Please note: This master’s thesis presentation will take place online.
Mofetoluwa Adeyemi, Master’s candidate
David R. Cheriton School of Computer Science
Supervisor: Professor Jimmy Lin
Web resources are becoming more available in various languages, increasing the importance of cross-lingual information retrieval (CLIR) in accessing information that is present in a different language. To support CLIR studies, test collections are actively curated in the information retrieval (IR) field for the evaluation of methods and systems. Resources which support the evaluation of CLIR for African languages exist, however, these resources are few and are mostly curated synthetically or through translation, making them biased towards certain retrieval methods or prone to “Translationese” issues. Current resources also have document collections collected from sources with scarce resources for African languages, potentially limiting the provision of documents relevant to a search query. To address these, we present CIRAL, a test collection covering retrieval between English and four African languages: Hausa, Somali, Swahili and Yoruba. With its corpora developed from African news and blogs, which are a rich source of textual data for these languages, CIRAL was formulated for the passage ranking task with queries in English and passages in the African languages. Native speakers of the African languages develop the queries and provide query-passage relevance assessment. As often done in IR to curate test collections and promote research participation in CLIR, CIRAL was hosted as a shared task at the Forum for Information Retrieval and Evaluation (FIRE) 2023, where pools were collected for a subset of the collection.

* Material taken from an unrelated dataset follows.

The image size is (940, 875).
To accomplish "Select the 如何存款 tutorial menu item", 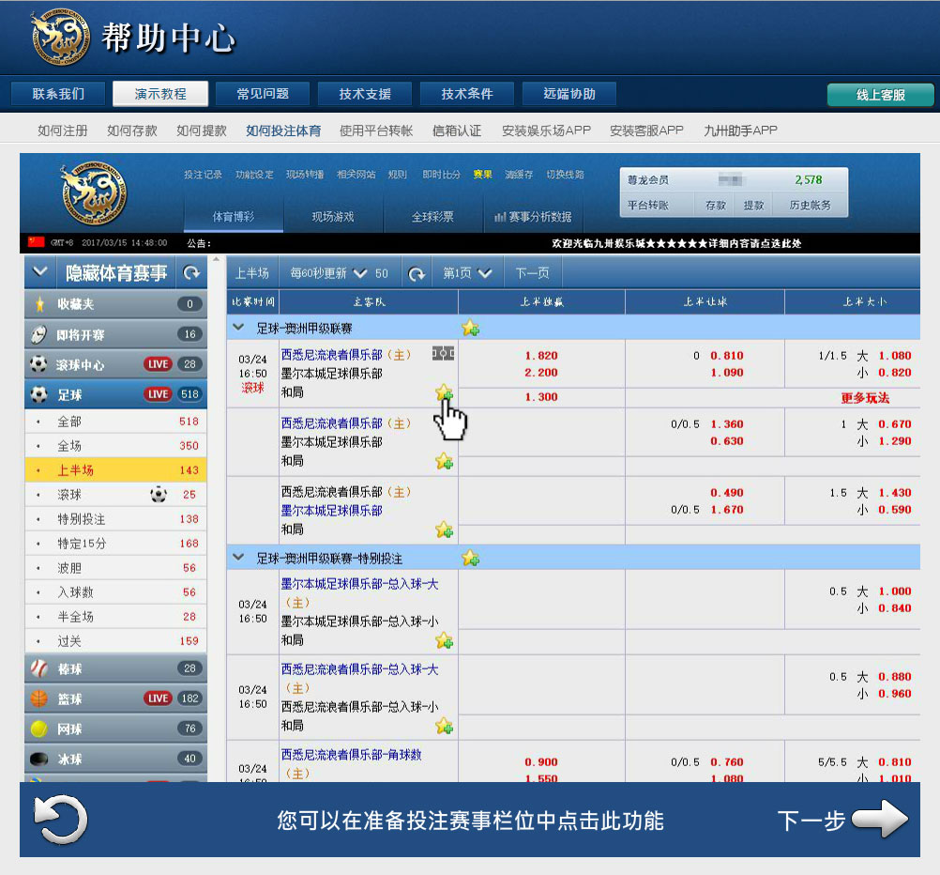I will click(132, 130).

In this thesis, we provide a detailed description of CIRAL as a body of work, covering its curation process and shared task. Additionally, we conduct retrieval and reranking experiments, evaluating the effectiveness of systems in CLIR for African languages and demonstrating the utility of CIRAL. These include BM25 baselines with query and document translations and dense retrieval baselines with multilingual dense passage retrievers. We also examine the zero-shot reranking capabilities of T5 cross-encoder models and Large Language Models (LLMs) such as GPT and Zephyr in CLIR for African languages. We hope CIRAL fosters CLIR evaluation and research in African languages, and hence the development of retrieval systems that are well-suited for such tasks.